A company exposed by Flat Chat three years ago for encouraging Chinese investors to get around proposed “ghost apartment” taxes by letting their properties on Airbnb, has gone bust, owning creditors $3.6 million.
According to a story on the AccomNews website, quoting The Australian newspaper, Sydney startup AndChill was placed in administration last month owing 940 property owners sums ranging from $20,000 to $100,000 in unpaid rental payments.
Exactly three years ago, Flat Chat exposed the holiday letting management company’s pitch to Chinese investors, offering healthy incomes for properties that would otherwise have lain empty and might have attracted a then mooted tax on unoccupied properties.
AndChill set out to provide a full service for investors, from furnishing the apartments to vetting the guests. But many clients claim that not only did they fail to follow through on their promises, they were slow to hand over rents.
According to media reports, during more than two years as rental agent, AndChill took Airbnb bookings worth an estimated $20 million.
The company was supposed to forward the Airbnb rentals to clients, minus an agreed commission, but payments quickly dried up and clients say they weren’t told when properties were let or at what rates.
In October 2016, Flat Chat (then running in the Sydney Morning Herald) reported that the short-term letting management website had launched a page under the headline “Avoid the Australian Ghost Tax” which added “we transform your property into a five-star Airbnb”.
They claimed short-term letting could offer foreign investors a loophole with which to avoid fines of up to $5000 for properties left vacant for more than six months – an initiative announced by Treasurer Scott Morrison in the federal budget the previous week.
Another page on the site showed Chinese script urging potential clients to take advantage of the property boom, and says the company is “actively changing the real estate industry”.
Despite having the look and feel of an Airbnb site, the andchill.com.au website, which had been running for about a year, was not connected with the online holiday letting giant, merely promising to take over management of Airbnb lets on behalf of hosts.
Back then, Sydney state MP Alex Greenwich criticised the AndChill pitch, saying the “ghost tax” was intended to put more properties into the residential market, not increase holiday lets.
However, Callum Forbes, 27, principal of AndChill denied that he and his co-founder Jeffrey Seng were undermining the “ghost tax” proposal and said their service wasn’t just for tourists.
“What we’re doing is still increasing the housing supply,” he told Fairfax Media. “We also supply accommodation for people between houses, or who are undertaking renovations or who have visiting families from overseas who need somewhere to stay.”
He said AndChill had about 150 properties in Sydney under management and about as many again across Australia. Their business model locked clients into long-term management contracts with an allowance of up to six weeks per year for private use of their property.
By the time they went bust, AndChill had trebled the number of properties under their management, numbers they were clearly unable to sustain.
Last year, one angry owner took to Airbnb’s community website to complain about AndChill’s service … or lack thereof.

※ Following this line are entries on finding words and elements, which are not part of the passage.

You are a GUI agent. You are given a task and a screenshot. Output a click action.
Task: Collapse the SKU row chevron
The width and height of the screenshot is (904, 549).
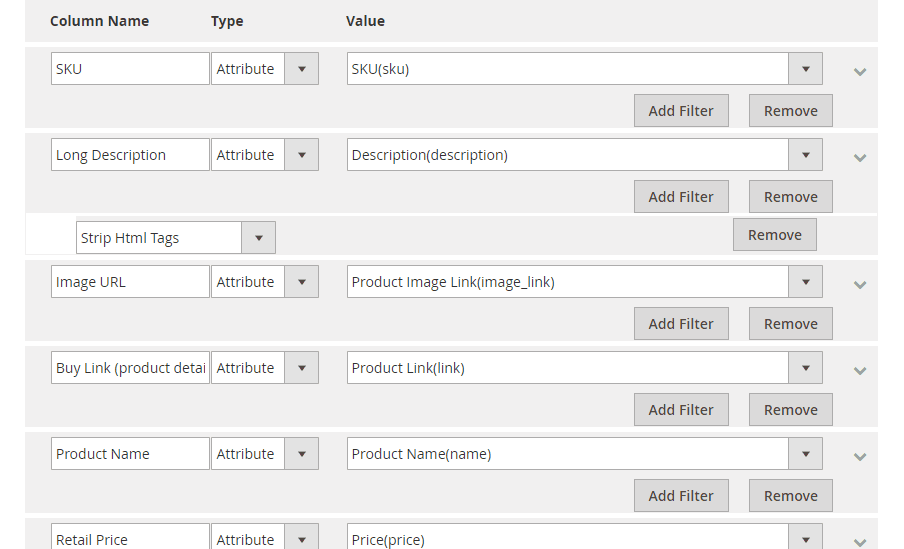pyautogui.click(x=860, y=72)
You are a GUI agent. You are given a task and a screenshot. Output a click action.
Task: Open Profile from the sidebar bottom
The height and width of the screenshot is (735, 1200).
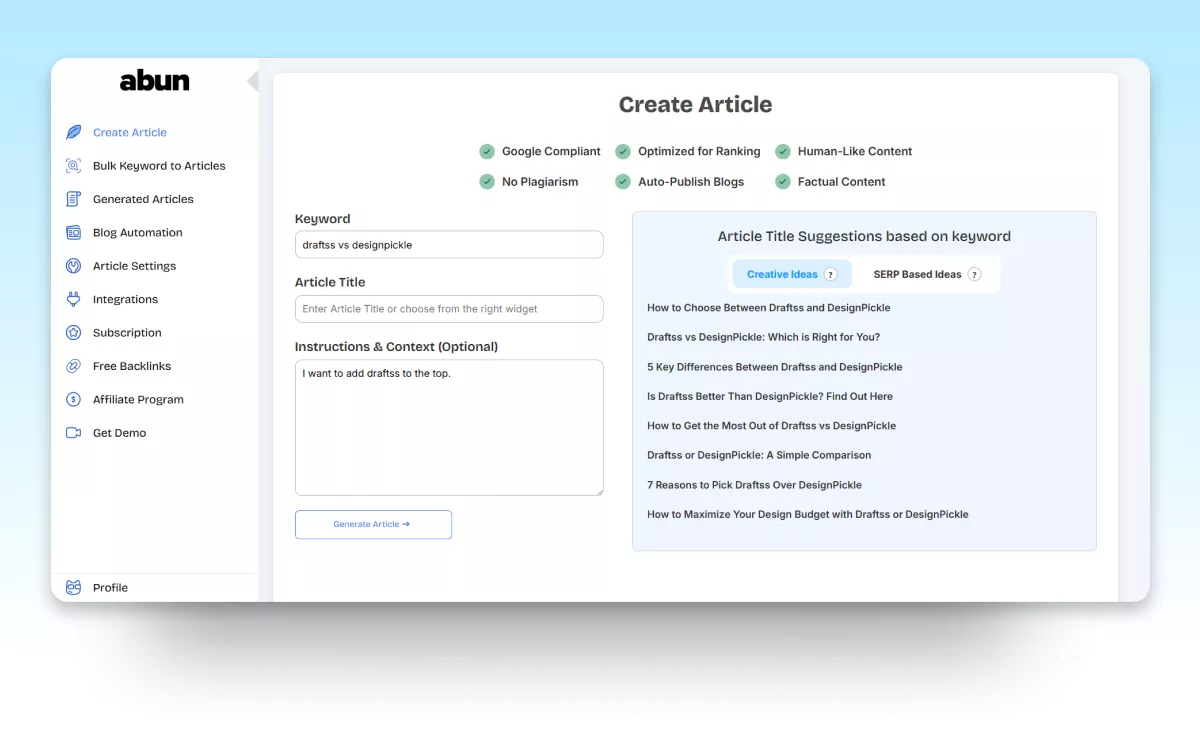110,588
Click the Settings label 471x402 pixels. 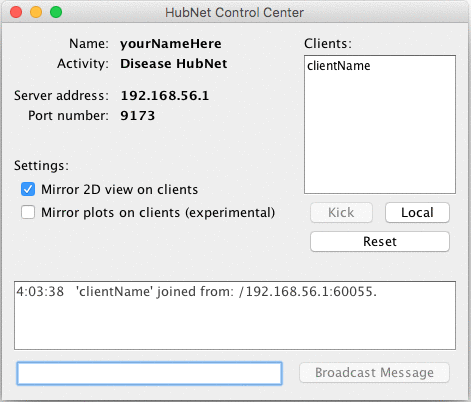click(x=41, y=166)
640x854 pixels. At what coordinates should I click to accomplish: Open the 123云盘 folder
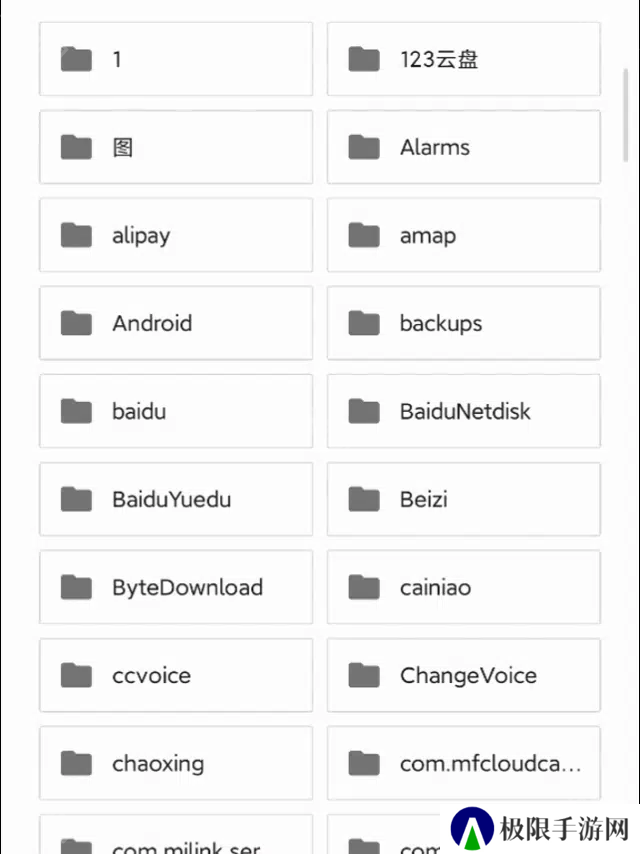(464, 59)
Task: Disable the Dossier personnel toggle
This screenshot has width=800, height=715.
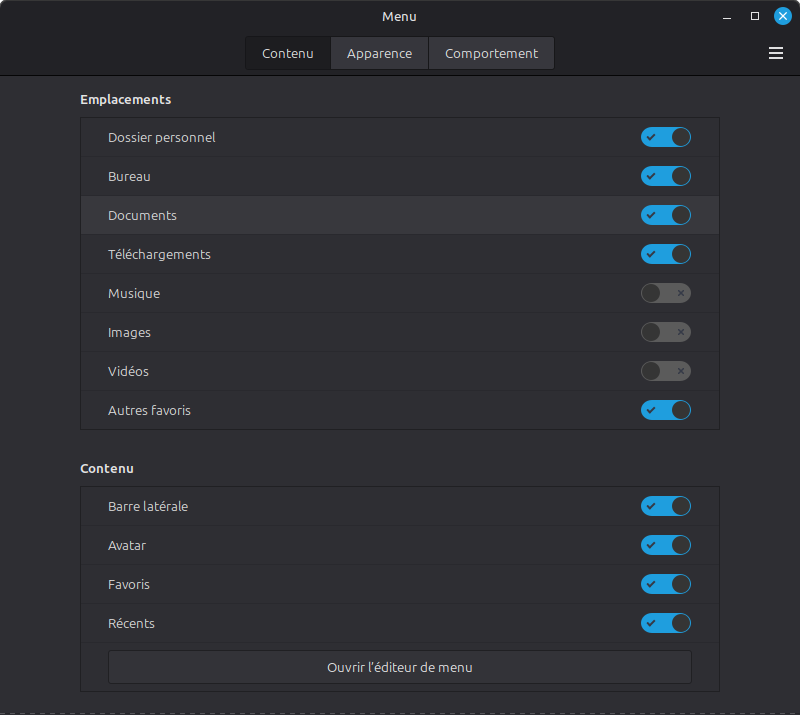Action: click(665, 137)
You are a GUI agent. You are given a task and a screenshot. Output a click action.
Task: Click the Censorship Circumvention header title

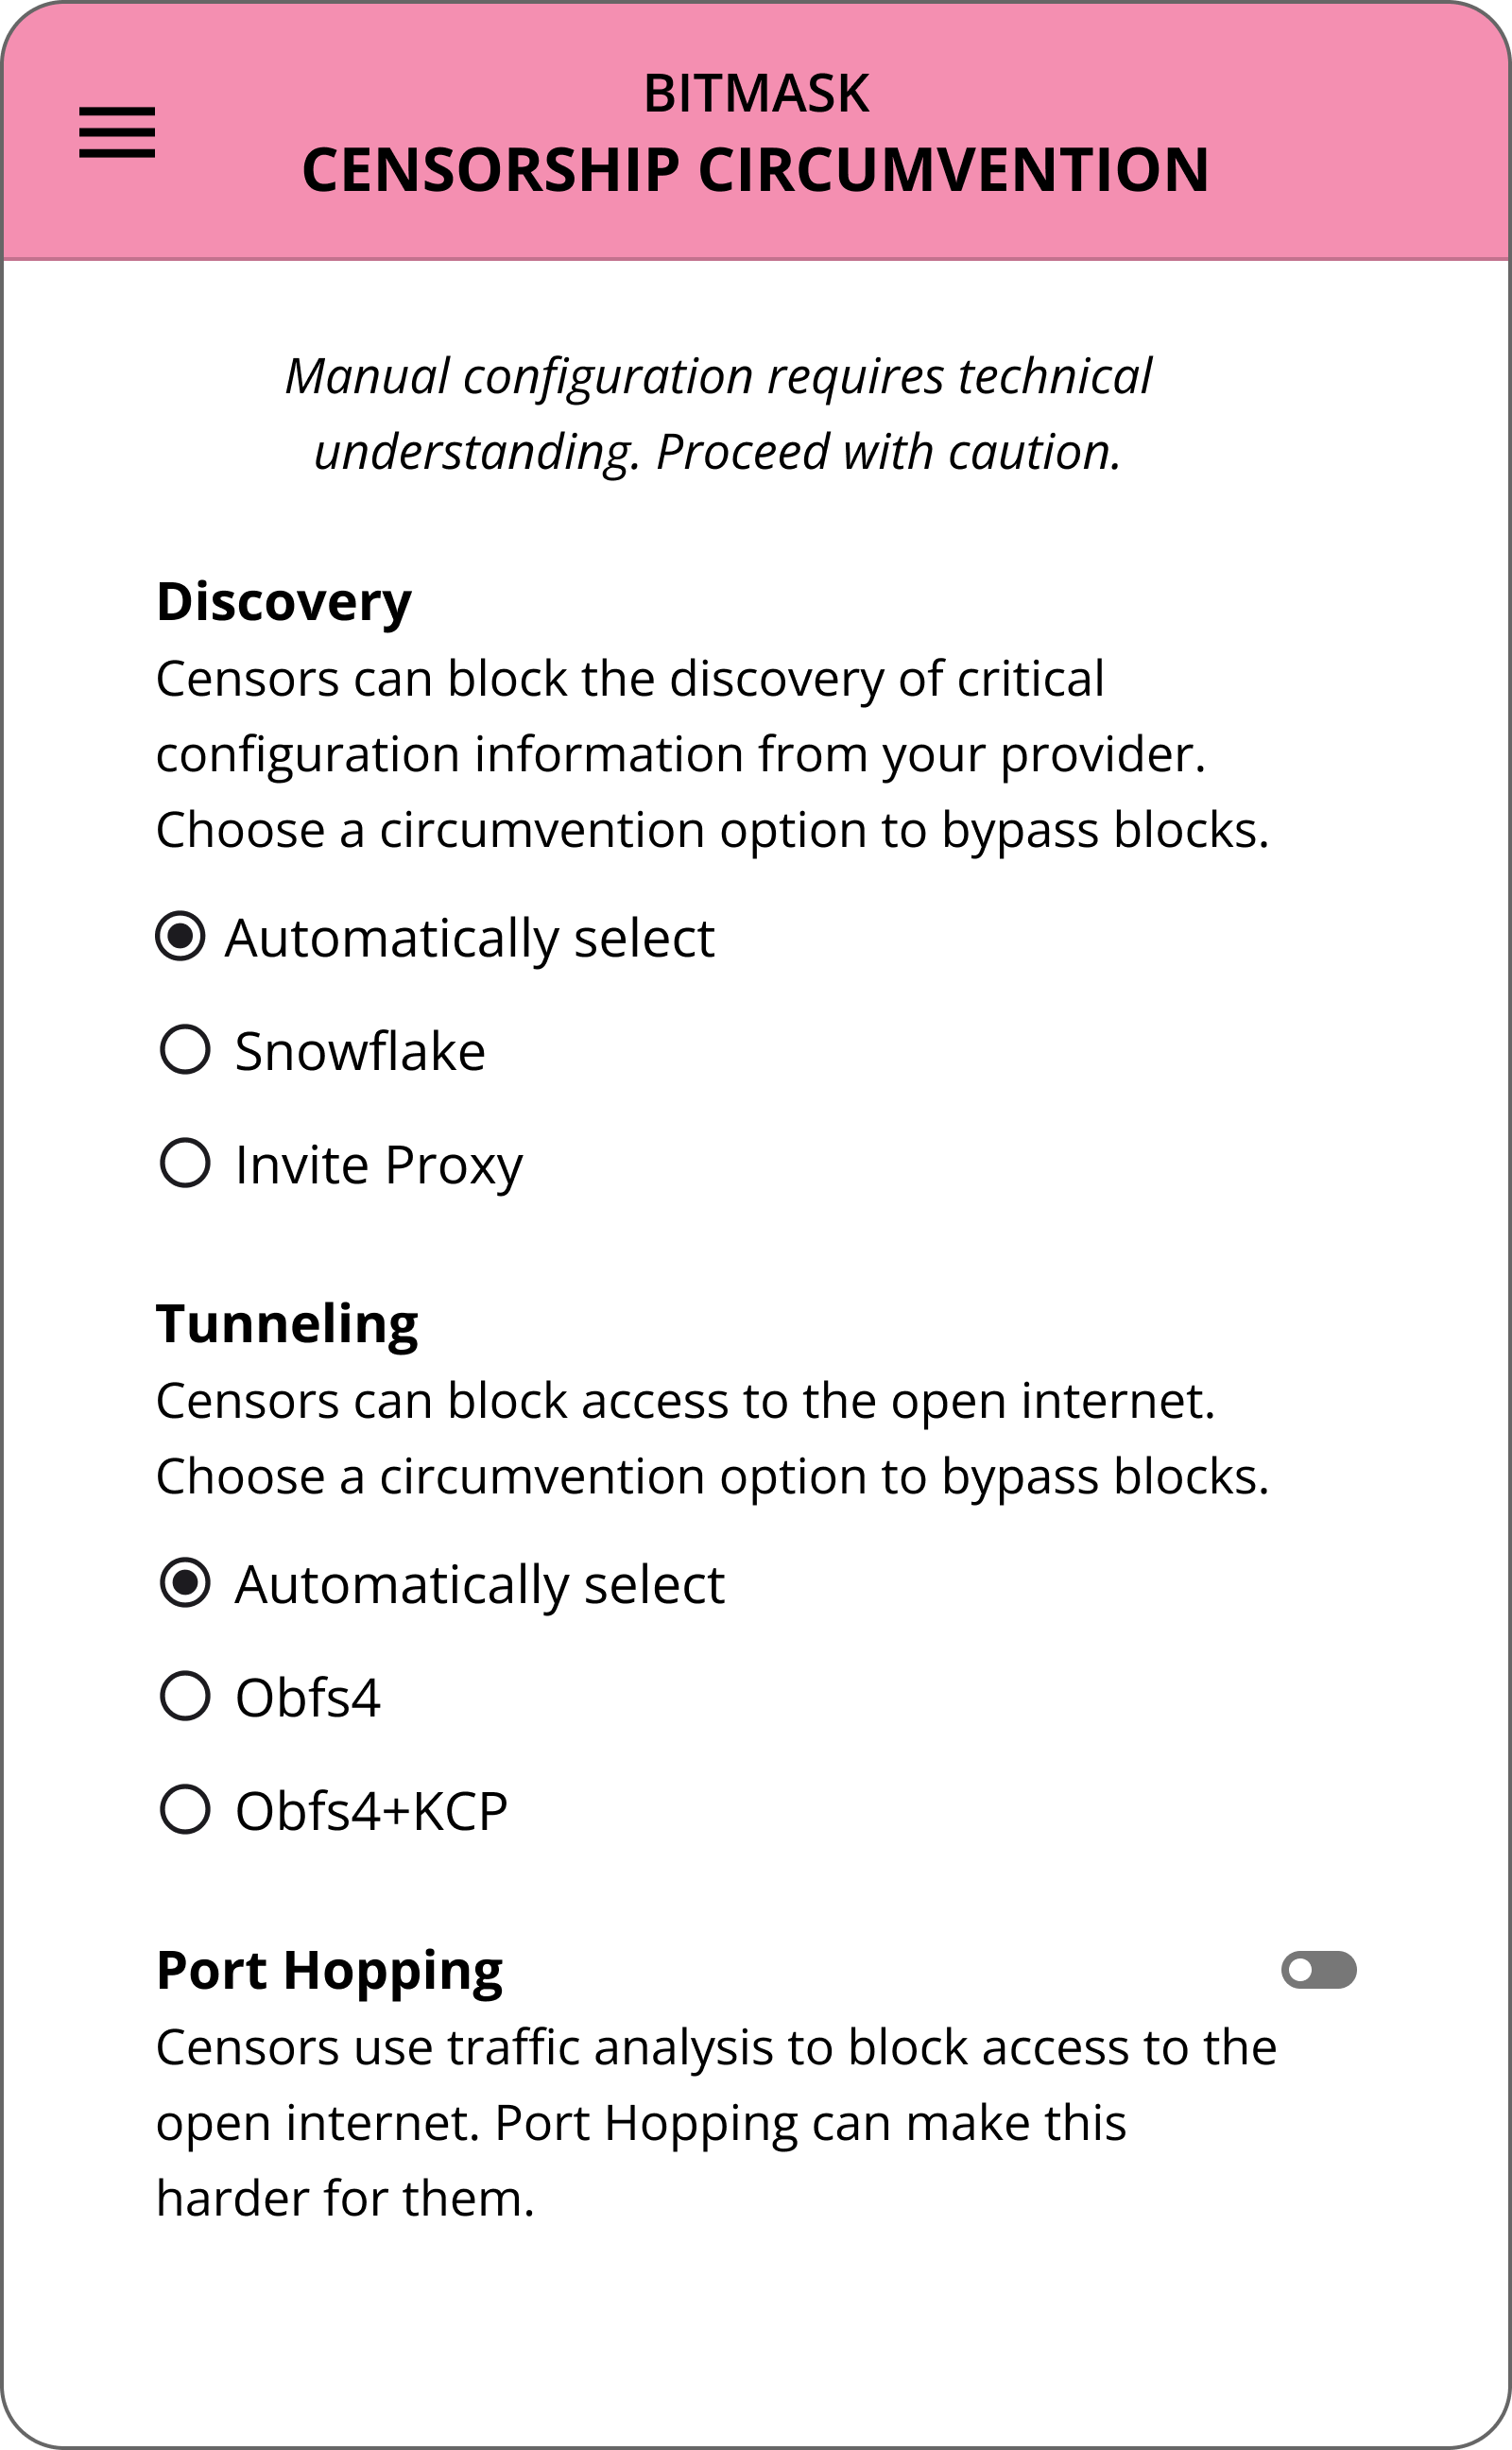point(756,170)
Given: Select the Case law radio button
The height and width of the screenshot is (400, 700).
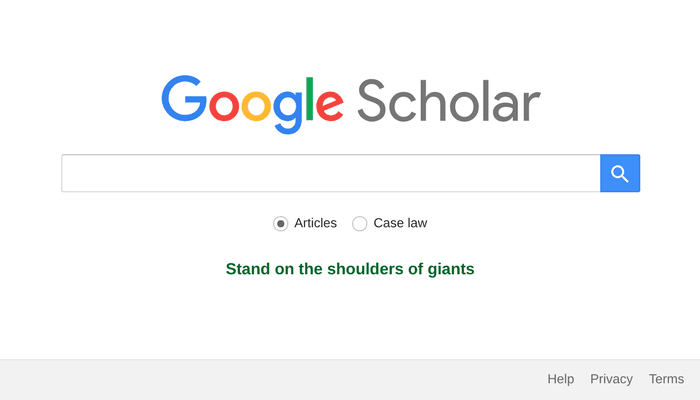Looking at the screenshot, I should 360,224.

“I cannot say one good thing about my experience with AndChill airbnb property management,” says Brisbane Airbnb host “Arto0”. “They promised the world and delivered nothing of what they said they would do. I recommend you avoid this company at all costs!”
The Airbnb host claimed he paid the company $8,000 to furnish his apartment but they provided only one bedside table and lamp in each bedroom.
When he complained about there not being bedside tables and lamps beside the beds, the budget had been spent on furniture they got directly form an importer, but if he went to Freedom he’d find similar quality items.
“I then happen to stumble onto the bedside tables at Kmart for $19 a piece, and the lamps $12 each,” he wrote. “I found all the other cheap furnishings at Kmart also.”
And then there were the guests to whom they were letting his apartment.
“They promised also to screen for the best guests. They do not screen at all,” he wrote. “I had so many complaints from the other residents in the apartment block on the standard of guests they were allowing in – causing havoc, parties all night, etc.”
The Airbnb post is a litany of complaints, from poor service, damage when they emptied the flat of the cheap furniture, to loss of personal items and security keys.
“I recommend everyone stay well clear of this company. They made my attempt at turning my apartment into an Airbnb a very stressful affair and a complete nightmare,” Arto0 wrote in August last year.
Twelve months later, they had gone to the wall owing millions of dollars.